═════ INFORMATION SUPPLIED ═════

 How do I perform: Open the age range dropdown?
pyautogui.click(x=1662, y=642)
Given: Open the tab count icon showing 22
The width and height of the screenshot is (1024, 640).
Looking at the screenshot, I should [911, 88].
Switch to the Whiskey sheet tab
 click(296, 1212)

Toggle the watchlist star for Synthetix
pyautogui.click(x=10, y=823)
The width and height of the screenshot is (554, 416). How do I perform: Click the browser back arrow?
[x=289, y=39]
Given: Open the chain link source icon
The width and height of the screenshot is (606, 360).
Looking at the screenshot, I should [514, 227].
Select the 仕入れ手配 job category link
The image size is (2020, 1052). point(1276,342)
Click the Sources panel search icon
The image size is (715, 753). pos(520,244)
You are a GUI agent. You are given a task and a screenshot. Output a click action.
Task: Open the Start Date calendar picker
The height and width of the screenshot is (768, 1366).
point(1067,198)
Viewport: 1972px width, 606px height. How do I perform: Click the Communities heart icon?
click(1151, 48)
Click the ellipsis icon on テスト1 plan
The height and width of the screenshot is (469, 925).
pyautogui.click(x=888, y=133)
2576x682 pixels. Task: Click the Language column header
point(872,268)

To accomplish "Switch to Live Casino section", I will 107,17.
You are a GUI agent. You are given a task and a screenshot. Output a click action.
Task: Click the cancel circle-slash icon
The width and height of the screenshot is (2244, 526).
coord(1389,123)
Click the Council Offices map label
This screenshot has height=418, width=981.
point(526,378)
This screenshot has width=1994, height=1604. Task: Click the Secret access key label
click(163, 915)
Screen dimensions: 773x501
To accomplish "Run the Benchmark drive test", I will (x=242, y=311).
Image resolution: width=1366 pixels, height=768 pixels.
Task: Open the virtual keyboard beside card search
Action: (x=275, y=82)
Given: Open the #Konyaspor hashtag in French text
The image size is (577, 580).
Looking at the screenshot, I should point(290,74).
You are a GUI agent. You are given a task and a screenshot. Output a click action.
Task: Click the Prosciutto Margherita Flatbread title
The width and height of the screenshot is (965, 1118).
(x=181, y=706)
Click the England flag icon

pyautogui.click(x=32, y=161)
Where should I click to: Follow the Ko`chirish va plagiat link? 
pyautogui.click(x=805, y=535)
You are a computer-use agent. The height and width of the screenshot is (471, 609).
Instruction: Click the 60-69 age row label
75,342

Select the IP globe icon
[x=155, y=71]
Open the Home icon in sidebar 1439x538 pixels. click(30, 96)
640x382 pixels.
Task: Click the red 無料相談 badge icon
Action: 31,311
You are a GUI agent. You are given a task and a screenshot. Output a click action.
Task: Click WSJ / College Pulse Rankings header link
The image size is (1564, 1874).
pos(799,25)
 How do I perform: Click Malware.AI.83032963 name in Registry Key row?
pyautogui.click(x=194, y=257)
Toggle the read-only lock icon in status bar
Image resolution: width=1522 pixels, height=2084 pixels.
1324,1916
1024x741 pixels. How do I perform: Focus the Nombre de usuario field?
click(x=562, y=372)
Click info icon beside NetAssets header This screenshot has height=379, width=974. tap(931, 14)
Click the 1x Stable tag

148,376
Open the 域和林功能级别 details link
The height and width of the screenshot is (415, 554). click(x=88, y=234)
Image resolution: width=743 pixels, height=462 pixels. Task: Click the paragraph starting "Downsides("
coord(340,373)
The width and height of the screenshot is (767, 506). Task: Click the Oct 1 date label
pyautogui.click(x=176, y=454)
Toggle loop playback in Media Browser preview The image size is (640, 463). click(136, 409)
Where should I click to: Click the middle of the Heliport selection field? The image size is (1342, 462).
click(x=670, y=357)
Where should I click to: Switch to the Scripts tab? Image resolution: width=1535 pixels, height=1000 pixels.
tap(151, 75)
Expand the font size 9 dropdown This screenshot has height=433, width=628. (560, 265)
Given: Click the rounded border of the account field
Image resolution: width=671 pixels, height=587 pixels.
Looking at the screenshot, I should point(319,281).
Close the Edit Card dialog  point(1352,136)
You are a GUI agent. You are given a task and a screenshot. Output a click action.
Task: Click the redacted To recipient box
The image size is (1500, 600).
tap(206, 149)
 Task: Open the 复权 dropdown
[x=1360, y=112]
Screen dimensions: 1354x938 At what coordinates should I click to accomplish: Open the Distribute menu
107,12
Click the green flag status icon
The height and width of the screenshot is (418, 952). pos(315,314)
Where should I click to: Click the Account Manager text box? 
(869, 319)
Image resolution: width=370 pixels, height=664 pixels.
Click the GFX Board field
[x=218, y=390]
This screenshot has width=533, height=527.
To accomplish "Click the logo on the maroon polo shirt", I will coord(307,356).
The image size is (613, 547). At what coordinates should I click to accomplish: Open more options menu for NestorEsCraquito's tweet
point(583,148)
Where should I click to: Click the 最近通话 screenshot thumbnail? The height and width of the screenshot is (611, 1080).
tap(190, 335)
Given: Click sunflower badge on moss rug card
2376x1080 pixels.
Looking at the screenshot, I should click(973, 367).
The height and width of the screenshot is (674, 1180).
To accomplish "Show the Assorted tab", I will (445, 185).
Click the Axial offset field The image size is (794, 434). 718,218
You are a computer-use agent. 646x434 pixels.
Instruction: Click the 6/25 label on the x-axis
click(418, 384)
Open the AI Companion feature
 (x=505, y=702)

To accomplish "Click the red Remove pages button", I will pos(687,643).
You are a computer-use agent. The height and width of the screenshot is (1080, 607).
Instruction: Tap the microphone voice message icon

═════

INSTRUCTIONS TO FOLLOW:
From the listing above, extract all records word for word.

REPLY:
 How do I perform: Open the age range dropdown?
pyautogui.click(x=1662, y=642)
Given: Open the tab count icon showing 22
The width and height of the screenshot is (1024, 640).
Looking at the screenshot, I should [911, 88].
Switch to the Whiskey sheet tab
 click(296, 1212)

Toggle the watchlist star for Synthetix
pyautogui.click(x=10, y=823)
The width and height of the screenshot is (554, 416). How do I perform: Click the browser back arrow?
[x=289, y=39]
Given: Open the chain link source icon
The width and height of the screenshot is (606, 360).
Looking at the screenshot, I should [514, 227].
Select the 仕入れ手配 job category link
The image size is (2020, 1052). point(1276,342)
Click the Sources panel search icon
The image size is (715, 753). pos(520,244)
You are a GUI agent. You are given a task and a screenshot. Output a click action.
Task: Open the Start Date calendar picker
The height and width of the screenshot is (768, 1366).
point(1067,198)
Viewport: 1972px width, 606px height. How do I perform: Click the Communities heart icon?
click(1151, 48)
Click the ellipsis icon on テスト1 plan
The height and width of the screenshot is (469, 925).
pyautogui.click(x=888, y=133)
2576x682 pixels. Task: Click the Language column header
point(872,268)

To accomplish "Switch to Live Casino section", I will 107,17.
You are a GUI agent. You are given a task and a screenshot. Output a click action.
Task: Click the cancel circle-slash icon
The width and height of the screenshot is (2244, 526).
coord(1389,123)
Click the Council Offices map label
This screenshot has height=418, width=981.
point(526,378)
This screenshot has width=1994, height=1604. Task: Click the Secret access key label
click(163, 915)
Screen dimensions: 773x501
To accomplish "Run the Benchmark drive test", I will (x=242, y=311).
Image resolution: width=1366 pixels, height=768 pixels.
Task: Open the virtual keyboard beside card search
Action: (x=275, y=82)
Given: Open the #Konyaspor hashtag in French text
The image size is (577, 580).
Looking at the screenshot, I should point(290,74).
You are a GUI agent. You are given a task and a screenshot. Output a click action.
Task: Click the Prosciutto Margherita Flatbread title
The width and height of the screenshot is (965, 1118).
(x=181, y=706)
Click the England flag icon

pyautogui.click(x=32, y=161)
Where should I click to: Follow the Ko`chirish va plagiat link? 
pyautogui.click(x=805, y=535)
You are a computer-use agent. The height and width of the screenshot is (471, 609).
Instruction: Click the 60-69 age row label
75,342

Select the IP globe icon
[x=155, y=71]
Open the Home icon in sidebar 1439x538 pixels. click(30, 96)
640x382 pixels.
Task: Click the red 無料相談 badge icon
Action: 31,311
You are a GUI agent. You are given a task and a screenshot. Output a click action.
Task: Click WSJ / College Pulse Rankings header link
The image size is (1564, 1874).
pos(799,25)
 How do I perform: Click Malware.AI.83032963 name in Registry Key row?
pyautogui.click(x=194, y=257)
Toggle the read-only lock icon in status bar
Image resolution: width=1522 pixels, height=2084 pixels.
1324,1916
1024x741 pixels. How do I perform: Focus the Nombre de usuario field?
click(x=562, y=372)
Click info icon beside NetAssets header This screenshot has height=379, width=974. tap(931, 14)
Click the 1x Stable tag

148,376
Open the 域和林功能级别 details link
The height and width of the screenshot is (415, 554). click(x=88, y=234)
Image resolution: width=743 pixels, height=462 pixels. Task: Click the paragraph starting "Downsides("
coord(340,373)
The width and height of the screenshot is (767, 506). Task: Click the Oct 1 date label
pyautogui.click(x=176, y=454)
Toggle loop playback in Media Browser preview The image size is (640, 463). click(136, 409)
Where should I click to: Click the middle of the Heliport selection field? The image size is (1342, 462).
click(x=670, y=357)
Where should I click to: Switch to the Scripts tab? Image resolution: width=1535 pixels, height=1000 pixels.
tap(151, 75)
Expand the font size 9 dropdown This screenshot has height=433, width=628. (560, 265)
Given: Click the rounded border of the account field
Image resolution: width=671 pixels, height=587 pixels.
Looking at the screenshot, I should point(319,281).
Close the Edit Card dialog  point(1352,136)
You are a GUI agent. You are given a task and a screenshot. Output a click action.
Task: Click the redacted To recipient box
The image size is (1500, 600).
tap(206, 149)
 Task: Open the 复权 dropdown
[x=1360, y=112]
Screen dimensions: 1354x938 At what coordinates should I click to accomplish: Open the Distribute menu
107,12
Click the green flag status icon
The height and width of the screenshot is (418, 952). pos(315,314)
Where should I click to: Click the Account Manager text box? 
(869, 319)
Image resolution: width=370 pixels, height=664 pixels.
Click the GFX Board field
[x=218, y=390]
This screenshot has width=533, height=527.
To accomplish "Click the logo on the maroon polo shirt", I will coord(307,356).
The image size is (613, 547). At what coordinates should I click to accomplish: Open more options menu for NestorEsCraquito's tweet
point(583,148)
Where should I click to: Click the 最近通话 screenshot thumbnail? The height and width of the screenshot is (611, 1080).
tap(190, 335)
Given: Click sunflower badge on moss rug card
2376x1080 pixels.
Looking at the screenshot, I should click(973, 367).
The height and width of the screenshot is (674, 1180).
To accomplish "Show the Assorted tab", I will (445, 185).
Click the Axial offset field The image size is (794, 434). 718,218
You are a computer-use agent. 646x434 pixels.
Instruction: Click the 6/25 label on the x-axis
click(418, 384)
Open the AI Companion feature
 (x=505, y=702)

To accomplish "Click the red Remove pages button", I will pos(687,643).
You are a computer-use agent. The height and width of the screenshot is (1080, 607).
Instruction: Tap the microphone voice message icon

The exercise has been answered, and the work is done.